Given task 1 - Condense the paragraph of the blog post about making a movie that begins "The first script I sent out" into a bulleted list that keeps its main facts.
Given task 2 - Pick up the blog post about making a movie after its final sentence and continue it.

Reading text -
You’re right. I’ve spent a good amount of time on the “waiter” part of waiter-director. This is a blog about making a movie, so I should start writing about making the movie.
To pick up where I left off…
The first script I sent out when I moved to Hollywood was terrible. And so was the one after that. (NIGHTS OF VENUS. A romantic-horror-action-comedy about a guy who falls in love with a beautiful vampire, named Venus.) And the one after that. (AIR BALL. An R-rated sports comedy about a disgraced former NBA player who takes a job coaching the worst high school basketball team in the country to pay off a big gambling debt.) The next one was really bad, too. (THE KIDS NEXT DOOR. A horror script about a group of kids who think their new neighbors are demons.) I was just cranking them out, making up for lost time, I suppose. I had no idea what I was doing, and eventually, I realized that. We’ll talk about it another time.
Now, I’m going to jump ahead.
What follows is sort of a prologue to the story I have to tell about making The Shower.
It’s a Page 1 trick. Start in a really bad place with your protagonist and then go back and see how he got there and if he can get out of it.
I used it in The Shower. Below is page 1 of an early draft.
Here we go. ..
“KIND OF UNWATCHABLE”
January 4th, 2013. I’m sitting at my desk. It’s not a big fancy writer’s desk. It’s more like something your grandmother might have if she was still alive. And was poor.
I bought it from a tweaker on Doheny Drive back in September of 2002. OK, he probably wasn’t a tweaker. He was just some hungover ex-prom king in his 20s, selling his shit out in front of the apartment building he was vacating. He had that depressed, “L.A. has knocked my teeth down my throat and I’m moving back to my childhood home to recover from my injuries and start the rest of my miserable life” vibe. Desperate, but trying to be friendly. (He was probably a waiter.) I could smell his weakness as I perused the flotsam of his failed life. Clothes, books, CDs, VHS tapes. That one Ikea chair everyone under 30 owned at the turn of the millennium.
And a bunch of old furniture that he probably bought from some loser who was moving back to his parents’ house. Recycled furniture is a way of life in L.A. You get free or cheap stuff when somebody quits and goes home or when somebody succeeds and moves to a nicer place. This ex-frat boy was trying to make a sale, and he was no Ricky Roma.
I felt in control so I played hard to get. I was 25 then. I’d been in Hollywood for a year and thought I was finally getting the hang of the place. Yeah, it was tough. It would try to kick your ass on a daily basis. But I wasn’t going to let it beat me. That’s a story for later on. I needed a desk. Rachael and I were getting an apartment together.
Yes, we lived in separate apartments when we moved here because my parents forbade us from living together. Just kidding. We “lived” in separate apartments because in my infinite wisdom I thought that it would be too crazy for us to live together for the first time under the circumstances of moving to L.A. So, I wasted $8400 paying for a parking space for a year. Maybe there was some psychological benefit to each of us having our own place for the first time in our lives. Any takers?

Information shown -
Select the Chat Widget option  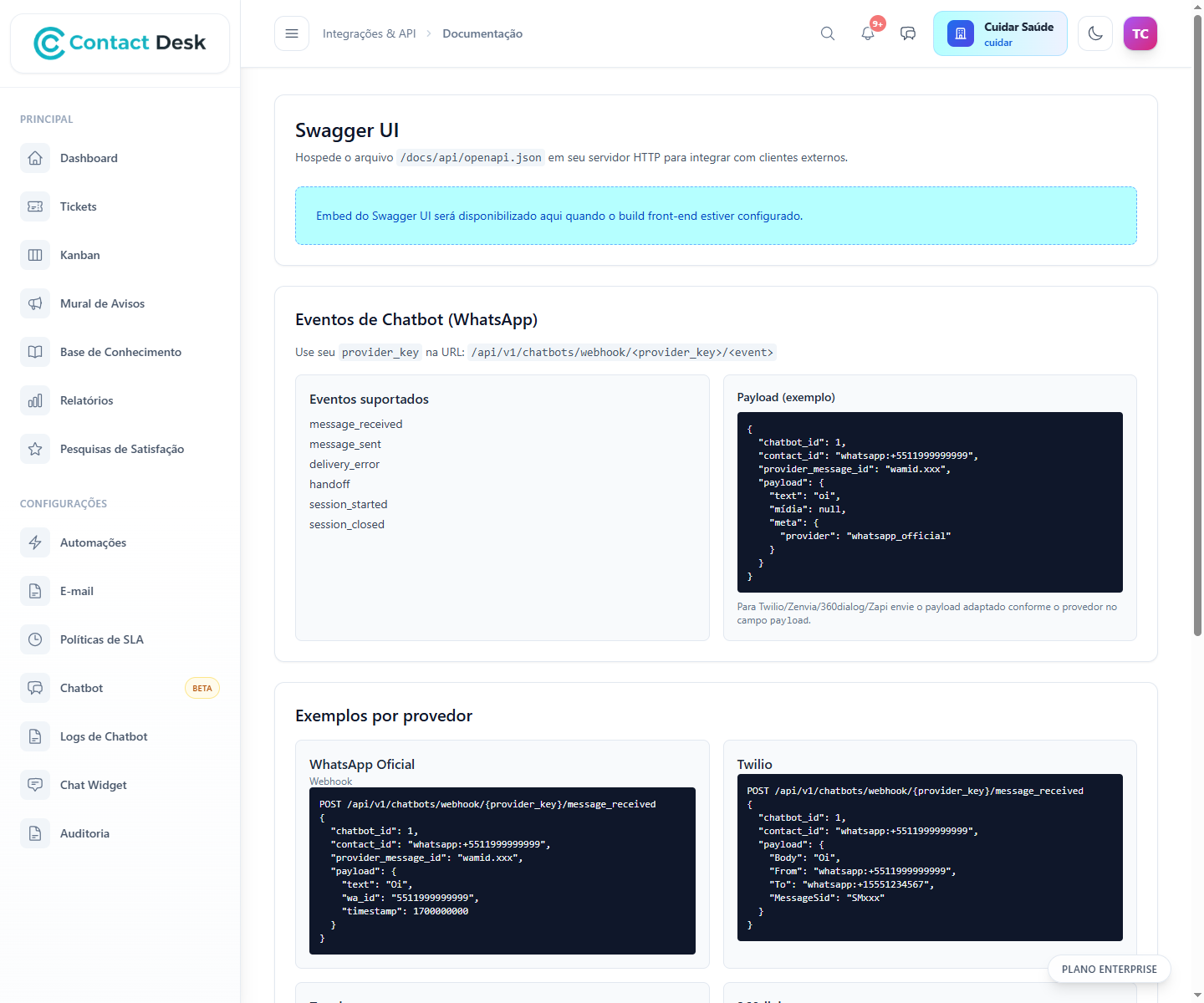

Task response 1 -
- The first script the writer sent out after moving to Hollywood was terrible.
- The next one, NIGHTS OF VENUS, was also terrible. It was a romantic-horror-action-comedy about a man who falls in love with a beautiful vampire named Venus.
- The one after that was AIR BALL, an R-rated sports comedy about a disgraced former NBA player. To pay off a big gambling debt, he coaches the worst high school basketball team in the country.
- The next, THE KIDS NEXT DOOR, was also really bad. It was a horror script about kids who think their new neighbors are demons.
- The writer was cranking the scripts out, probably to make up for lost time, without knowing what he was doing. He eventually realized this.

Task response 2 -
We were moving in together and we’d need our own desks because we’re like, productive people, and I’ll be writing my shitty screenplays at my desk and she’ll be doing whatever actors would do with a computer in 2002 at her desk. I asked how much the grandma desk was without looking at him. He said, “Thirty.” I kept my eyes on the desk, it felt like a good technique. “I’ll give you fifteen for it.” Then I looked at him.
For a moment, he was going to resist, I mean, this was his grandmother’s desk, and she’s dead now and it’s all that he has left, besides the memories. But this dude was done. His will to fight was broken a long time ago. Now he was just a dried up Midwestern corn husk in gym shorts and flip-flops, ready for the ocean breeze to blow him back to the farm he grew up on. (Forgive my occasional “bullshit literary flourishes.” I was an English major and my favorite authors in college were Fitzgerald and Kerouac.)
So, I’m sitting at my desk, holding my cell phone to my ear, and talking to a film distributor who had watched a rough cut of the movie. The “rough cut” is an unfinished version. No sound editing, color correction or visual effects. It’s a work in progress, but should give a strong sense of what the final product will be.
If the distributor liked the movie, he could potentially buy it. He could get it in theaters and on Netflix, iTunes, cable, Amazon, Redbox… This was an important phone call.
I’d been working on the movie since March of 2012, when I began brainstorming ideas for a no budget horror-comedy feature I could write and direct and cast Rachael and our friends in. I wrote the script in May. We started shooting in August. We’d been editing since September and I thought we were on the homestretch. I’ll fill in all those blanks later.
Here’s a little thing about me: Somehow, I can fully convince myself that everything is wonderful and everything is awful at the same exact time. And that’s how I felt about the movie. “Maybe it’s a survival technique,” the amateur shrink said to himself. Or I’m hedging my bets. Which is a survival technique.
This is how I remember that phone call:
Distributor: “I watched the movie and, honestly, I had a hard time getting through it. I only got about 20 minutes in before I turned it off… It was kind of unwatchable.”
So, I’m sitting at my desk, holding my cell phone to my ear, and Hollywood is doing a particularly good job at punching me in the nuts today. This wasn’t just a “I have to use a credit card convenience check to pay my rent this month” beating. This wasn’t even, “I read your script and I’m going to pass.” This was a soul crusher. I’d spent 9 months on this movie. I’d put $6,000 on my credit cards. I’d raised money from family and friends to get it made. Rachael went into early labor while we were shooting the damn thing and our daughter was born 5 weeks early. (I set it at a baby shower because she was pregnant. There will be an entire entry on this day at some point.)
I knew it wasn’t nearly as good as I imagined it would be, and we’ll get into that later, but since I first watched the footage I’d seen it go from a steaming pile of shit to… a “kind of unwatchable” steaming pile of shit?
My first instinct, as it would be for any man who is having his heart ripped out of his chest and stuffed down his throat with two fists, was to scream and cry and sell all my worthless junk and move back home with my parents. That wouldn’t be so easy anymore, since I was 36, married and have two kids.
My second instinct was to just be in denial and say, “Fuck you! You don’t know what you’re talking about! I’m the king of the world!”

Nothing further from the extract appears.